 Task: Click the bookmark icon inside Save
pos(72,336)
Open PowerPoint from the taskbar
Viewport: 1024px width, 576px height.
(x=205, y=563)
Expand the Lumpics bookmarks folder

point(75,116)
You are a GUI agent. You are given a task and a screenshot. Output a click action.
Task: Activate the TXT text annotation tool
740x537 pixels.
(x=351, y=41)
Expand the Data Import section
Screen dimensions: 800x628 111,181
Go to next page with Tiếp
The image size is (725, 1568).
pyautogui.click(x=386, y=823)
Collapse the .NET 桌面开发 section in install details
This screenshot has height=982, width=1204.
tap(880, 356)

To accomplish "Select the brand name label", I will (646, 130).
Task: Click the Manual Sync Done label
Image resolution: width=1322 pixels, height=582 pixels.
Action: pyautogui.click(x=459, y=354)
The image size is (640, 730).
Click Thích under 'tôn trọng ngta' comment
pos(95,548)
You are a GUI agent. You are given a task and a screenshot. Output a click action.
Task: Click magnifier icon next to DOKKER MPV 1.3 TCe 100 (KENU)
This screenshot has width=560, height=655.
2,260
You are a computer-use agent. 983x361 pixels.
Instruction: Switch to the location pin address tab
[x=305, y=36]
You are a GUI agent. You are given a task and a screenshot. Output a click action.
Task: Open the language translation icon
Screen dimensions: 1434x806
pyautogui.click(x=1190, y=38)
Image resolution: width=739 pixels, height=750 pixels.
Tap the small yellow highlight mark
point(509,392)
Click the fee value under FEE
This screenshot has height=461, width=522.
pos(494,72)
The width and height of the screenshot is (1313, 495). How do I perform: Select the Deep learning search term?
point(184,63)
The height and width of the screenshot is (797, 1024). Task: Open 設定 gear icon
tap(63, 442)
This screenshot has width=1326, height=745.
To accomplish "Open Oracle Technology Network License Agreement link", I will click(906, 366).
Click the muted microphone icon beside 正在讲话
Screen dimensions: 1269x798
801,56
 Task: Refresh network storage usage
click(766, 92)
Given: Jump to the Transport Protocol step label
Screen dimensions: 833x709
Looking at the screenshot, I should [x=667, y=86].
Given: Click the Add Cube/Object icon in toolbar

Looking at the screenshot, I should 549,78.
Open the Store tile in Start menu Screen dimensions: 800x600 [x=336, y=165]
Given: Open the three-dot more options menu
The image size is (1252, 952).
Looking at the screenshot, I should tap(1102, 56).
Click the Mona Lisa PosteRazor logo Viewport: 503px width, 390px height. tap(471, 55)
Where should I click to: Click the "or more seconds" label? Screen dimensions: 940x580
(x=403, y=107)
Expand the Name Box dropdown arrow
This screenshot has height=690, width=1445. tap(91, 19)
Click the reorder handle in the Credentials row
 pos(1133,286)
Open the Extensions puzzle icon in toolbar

========

• [Your goal] The answer should consist solely of the lines from the first line above through the one with "Image resolution: width=739", both included, repeated exactly.

• [Answer]
 Task: Click the bookmark icon inside Save
pos(72,336)
Open PowerPoint from the taskbar
Viewport: 1024px width, 576px height.
(x=205, y=563)
Expand the Lumpics bookmarks folder

point(75,116)
You are a GUI agent. You are given a task and a screenshot. Output a click action.
Task: Activate the TXT text annotation tool
740x537 pixels.
(x=351, y=41)
Expand the Data Import section
Screen dimensions: 800x628 111,181
Go to next page with Tiếp
The image size is (725, 1568).
pyautogui.click(x=386, y=823)
Collapse the .NET 桌面开发 section in install details
This screenshot has height=982, width=1204.
tap(880, 356)

To accomplish "Select the brand name label", I will (646, 130).
Task: Click the Manual Sync Done label
Image resolution: width=1322 pixels, height=582 pixels.
Action: pyautogui.click(x=459, y=354)
The image size is (640, 730).
Click Thích under 'tôn trọng ngta' comment
pos(95,548)
You are a GUI agent. You are given a task and a screenshot. Output a click action.
Task: Click magnifier icon next to DOKKER MPV 1.3 TCe 100 (KENU)
This screenshot has width=560, height=655.
2,260
You are a computer-use agent. 983x361 pixels.
Instruction: Switch to the location pin address tab
[x=305, y=36]
You are a GUI agent. You are given a task and a screenshot. Output a click action.
Task: Open the language translation icon
Screen dimensions: 1434x806
pyautogui.click(x=1190, y=38)
Image resolution: width=739 pixels, height=750 pixels.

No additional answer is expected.